## Records for this exercise:
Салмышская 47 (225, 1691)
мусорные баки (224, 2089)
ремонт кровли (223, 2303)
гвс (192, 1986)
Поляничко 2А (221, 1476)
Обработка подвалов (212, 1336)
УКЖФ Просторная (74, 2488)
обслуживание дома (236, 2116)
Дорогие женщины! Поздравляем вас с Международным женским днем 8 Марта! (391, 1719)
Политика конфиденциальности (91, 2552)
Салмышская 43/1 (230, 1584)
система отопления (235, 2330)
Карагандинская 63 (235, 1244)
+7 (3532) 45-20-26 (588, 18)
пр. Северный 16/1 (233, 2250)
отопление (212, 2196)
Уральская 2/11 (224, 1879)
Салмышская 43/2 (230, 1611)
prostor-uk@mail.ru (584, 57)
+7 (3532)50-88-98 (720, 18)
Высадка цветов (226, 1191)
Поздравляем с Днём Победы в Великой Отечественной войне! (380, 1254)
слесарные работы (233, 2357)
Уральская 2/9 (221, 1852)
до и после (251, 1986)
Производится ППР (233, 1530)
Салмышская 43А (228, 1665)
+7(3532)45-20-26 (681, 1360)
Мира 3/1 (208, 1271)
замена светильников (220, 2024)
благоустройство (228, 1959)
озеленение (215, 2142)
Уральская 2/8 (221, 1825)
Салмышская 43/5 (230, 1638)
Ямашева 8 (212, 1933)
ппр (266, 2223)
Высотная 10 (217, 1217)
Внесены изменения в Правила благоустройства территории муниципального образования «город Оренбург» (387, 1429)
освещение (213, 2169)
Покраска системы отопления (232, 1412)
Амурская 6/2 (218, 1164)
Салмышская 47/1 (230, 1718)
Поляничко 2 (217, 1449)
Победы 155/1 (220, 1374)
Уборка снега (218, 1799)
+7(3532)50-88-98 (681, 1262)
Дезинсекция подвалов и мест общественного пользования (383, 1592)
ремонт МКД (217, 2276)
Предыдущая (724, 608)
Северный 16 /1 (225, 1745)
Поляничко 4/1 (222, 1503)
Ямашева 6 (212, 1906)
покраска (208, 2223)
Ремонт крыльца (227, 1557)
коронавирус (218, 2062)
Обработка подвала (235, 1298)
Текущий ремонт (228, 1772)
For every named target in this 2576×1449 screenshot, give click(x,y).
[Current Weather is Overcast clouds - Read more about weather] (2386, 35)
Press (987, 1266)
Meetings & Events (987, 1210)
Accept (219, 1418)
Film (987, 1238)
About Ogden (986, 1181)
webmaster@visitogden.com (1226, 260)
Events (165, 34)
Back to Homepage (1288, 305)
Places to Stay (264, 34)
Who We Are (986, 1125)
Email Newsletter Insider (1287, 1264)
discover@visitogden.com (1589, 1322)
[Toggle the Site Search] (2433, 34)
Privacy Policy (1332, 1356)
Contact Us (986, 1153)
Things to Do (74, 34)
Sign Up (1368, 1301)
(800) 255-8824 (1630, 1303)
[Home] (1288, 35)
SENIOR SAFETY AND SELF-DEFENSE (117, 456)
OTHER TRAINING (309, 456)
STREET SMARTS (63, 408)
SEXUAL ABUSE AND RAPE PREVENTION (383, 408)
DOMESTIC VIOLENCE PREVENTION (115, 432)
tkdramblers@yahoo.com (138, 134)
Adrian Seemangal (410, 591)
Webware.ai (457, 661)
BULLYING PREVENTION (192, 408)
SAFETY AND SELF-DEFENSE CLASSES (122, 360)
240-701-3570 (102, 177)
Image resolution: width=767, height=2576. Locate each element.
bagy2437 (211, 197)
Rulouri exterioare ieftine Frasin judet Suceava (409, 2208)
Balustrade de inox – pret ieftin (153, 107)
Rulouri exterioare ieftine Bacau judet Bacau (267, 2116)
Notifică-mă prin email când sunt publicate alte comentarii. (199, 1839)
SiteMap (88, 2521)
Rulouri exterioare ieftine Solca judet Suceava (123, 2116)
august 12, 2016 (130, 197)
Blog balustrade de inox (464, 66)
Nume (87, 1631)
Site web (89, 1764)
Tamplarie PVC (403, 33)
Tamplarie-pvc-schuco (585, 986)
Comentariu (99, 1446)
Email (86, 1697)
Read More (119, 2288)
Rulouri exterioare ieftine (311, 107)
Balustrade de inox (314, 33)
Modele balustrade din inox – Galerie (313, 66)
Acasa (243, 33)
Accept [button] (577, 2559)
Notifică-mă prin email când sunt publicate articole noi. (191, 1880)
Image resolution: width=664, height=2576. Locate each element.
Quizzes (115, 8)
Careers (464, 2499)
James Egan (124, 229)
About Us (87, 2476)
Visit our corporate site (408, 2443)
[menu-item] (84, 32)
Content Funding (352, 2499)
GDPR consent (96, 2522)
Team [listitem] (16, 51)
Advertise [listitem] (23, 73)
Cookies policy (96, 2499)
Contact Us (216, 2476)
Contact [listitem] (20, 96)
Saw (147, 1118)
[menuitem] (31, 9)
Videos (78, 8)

## Instructions to follow:
If a line in the records contains the word "element", copy it.

## Solution to the exercise:
Image resolution: width=767, height=2576. Locate each element.
Image resolution: width=664, height=2576. Locate each element.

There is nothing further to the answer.